Wednesday, June 20, 2012

The Merc and I

She almost 'kicked the bucket' that hot, summer day in 1958. My dad had been putting me behind the wheel of his '51 Mercury before he got sick, to practice driving along the lane from the house, past the barn and apple orchard and out to the main road. Many farm kids drove farm equipment before they were old enough for even a daytime-driving-only license. Finally, here I was, fourteen, licensed and excited to be driving the car legal and on my own! I was not yet a mile from home when the car just stopped, right there at the corner by the old pea vinery in Weston. I knew the car had gas. I had paid 25 cents a gallon at the lone pump on main street in front of Frank Olsen's blacksmith shop. Marion, my brother, happened upon me stalled there on the road, the car hot and smoking. Yes, he was about as hot as the Merc, once he sized up the situation. Who knew the car needed oil? No one told me about that!
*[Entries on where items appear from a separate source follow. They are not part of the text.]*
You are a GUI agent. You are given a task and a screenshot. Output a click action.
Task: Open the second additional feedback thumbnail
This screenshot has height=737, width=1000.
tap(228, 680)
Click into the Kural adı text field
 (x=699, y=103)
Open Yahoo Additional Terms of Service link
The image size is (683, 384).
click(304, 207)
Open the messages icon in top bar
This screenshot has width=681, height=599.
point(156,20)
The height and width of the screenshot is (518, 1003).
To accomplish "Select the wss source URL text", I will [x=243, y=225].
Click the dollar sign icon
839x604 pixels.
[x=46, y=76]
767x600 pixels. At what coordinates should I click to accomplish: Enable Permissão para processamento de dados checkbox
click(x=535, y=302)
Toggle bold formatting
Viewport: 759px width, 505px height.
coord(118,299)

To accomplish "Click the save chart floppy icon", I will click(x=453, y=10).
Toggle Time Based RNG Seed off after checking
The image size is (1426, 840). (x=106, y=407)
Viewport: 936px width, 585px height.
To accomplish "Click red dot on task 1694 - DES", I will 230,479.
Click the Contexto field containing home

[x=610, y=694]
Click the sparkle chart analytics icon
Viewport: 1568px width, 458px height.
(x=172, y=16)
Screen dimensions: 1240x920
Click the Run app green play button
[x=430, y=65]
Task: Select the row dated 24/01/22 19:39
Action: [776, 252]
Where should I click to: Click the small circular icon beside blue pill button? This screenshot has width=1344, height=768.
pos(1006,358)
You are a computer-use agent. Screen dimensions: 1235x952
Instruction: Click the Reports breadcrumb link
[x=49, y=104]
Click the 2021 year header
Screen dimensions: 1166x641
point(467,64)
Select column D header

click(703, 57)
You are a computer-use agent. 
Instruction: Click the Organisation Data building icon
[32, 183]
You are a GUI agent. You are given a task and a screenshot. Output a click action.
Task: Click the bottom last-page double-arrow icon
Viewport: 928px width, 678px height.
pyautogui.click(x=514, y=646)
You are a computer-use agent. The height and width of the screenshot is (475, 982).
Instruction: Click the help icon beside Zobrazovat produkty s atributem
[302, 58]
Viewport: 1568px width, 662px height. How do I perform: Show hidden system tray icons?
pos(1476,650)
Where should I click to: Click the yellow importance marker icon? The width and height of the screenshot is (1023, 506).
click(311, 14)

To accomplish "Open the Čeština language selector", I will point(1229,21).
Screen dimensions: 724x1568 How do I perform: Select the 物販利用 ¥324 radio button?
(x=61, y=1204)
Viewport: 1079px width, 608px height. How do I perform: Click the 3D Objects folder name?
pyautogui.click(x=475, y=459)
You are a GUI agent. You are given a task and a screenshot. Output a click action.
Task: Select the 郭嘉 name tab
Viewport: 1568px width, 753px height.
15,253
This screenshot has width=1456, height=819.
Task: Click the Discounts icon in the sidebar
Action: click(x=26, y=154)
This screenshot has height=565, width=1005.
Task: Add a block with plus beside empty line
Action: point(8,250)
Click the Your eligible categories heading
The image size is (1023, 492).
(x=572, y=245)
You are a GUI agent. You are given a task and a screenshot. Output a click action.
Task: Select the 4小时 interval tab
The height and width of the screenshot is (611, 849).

Mother was as good a driver as anyone, ... from the backseat. She was a tomboy in her youth, handling horses with her dad, and had her own fringed surrey and pony as a young mother but she never learned to drive a car. Now with Daddy gone, she depended on me to be her driver. She had an appointment in Preston one dreary day. A wet winter storm had blown in while she waited for the doctor, making the roads icy. The snow was coming down hard when she and I started home. Only the one lane of highway coming into town had been sanded. I began to inch my way down the hill, leaving Preston, heading South. My only choice was the lane not yet sanded. As the car began to slide off the road, Mother was pushing on the floorboard as hard as she could as though she had the brakes beneath her feet while hitting the dashboard with her hands and yelling, "Whoa, dammit!", and again, "Whoa, dammit!" I was thinking of all those ditches I'd cleaned with my dad and what he had taught me about getting the tractor unstuck from the mud. I gave the car a little gas--not enough to dig the tires in but just enough and then braked a little, repeating this until I got the car to rock a bit. It was enough to shoot us up and out of that snow-filled barrow-pit, across the first lane and onto the second lane of the highway. There was no traffic coming towards me so I crept down the wrong side--the sanded side--the rest of the way down the hill.

Ordinarily, that sweet, ole' Merc was as dependable as could be, though she did have a tendency to flood or vapor lock now and again. On what appeared to be one such occasion, I was driving Mother to her sister's house. As I started to cross the railroad tracks a few miles from the farm, the car died. I tried to restart the ole' girl. No luck. A few seconds of waiting and I tried again. Nothing. I looked off in the distance where the tracks 'round a bend and sure enough, there was a train coming. Amazingly, it never occurred to me to get my mother and myself out of that car and run for our lives. The crossing warning bells announcing the approaching train were going off now. My mother was praying loudly. One more push on the starter button, with the train coming closer, and the motor turned over. I drove off the tracks and we were on our way again, in silence, all the way to Aunt Fern's.

In time, Mother loosened her grip a bit so I could use the car for more than just her means of transportation. I remember what a big deal it seemed to me to be able to drive girl friends somewhere out of town, out of Preston, even, to see a movie. I was the driver going home from an evening activity one night. My friends and I drove, asleep, until I hit the 'thrill hill' just outside of Dayton. The car was catching air when I opened my eyes, hands still on the wheel. I was wide awake for the rest of that drive!

I learned to change a tire on that dear, ole' car and spent lots of time detailing the interior and waxing her faded paint. When I left Weston for the big city, the Merc remained parked in an old, wooden shed at the back of the historically old, Olsen house Mother and I lived in when we left the farm. Home visits were infrequent that first year away but each time I returned, I'd spend some time sitting behind the wheel, listening to the radio. The ole' girl started up every time with the first press of the starter, no matter how long she had been sitting alone in that little shack of a garage. It was just such a night as this when I heard the news of the huge, early '60's Yellowstone Park earthquake.

Another brother used the Mercury for a time while I was in Salt Lake. After I married and needed a car to get to work, I bought her back for a dollar. Her paint was very faded by now. There was almost no sign of the two-toned soft green she had once been. Frank and I were renting the basement apartment in the house of a little, old lady. The rent was very cheap. Her only requests were that we take her garbage cans to the curb each week and, ... that I not park my faded car in front of her house. So I parked the Merc around the corner out of her sight. An elderly gentleman with a thick accent walked his dog each winter morning, as I cleared snow from the car. He would stop to ask, "Do you think she will start today?" He'd smile and give me a thumbs up when the Merc turned over on the first try, every time.

Such a good ole' car, she was. The lessons she taught me as we grew older together, shared some hair-raising moments, fun times, and made memories, became a part of who I am.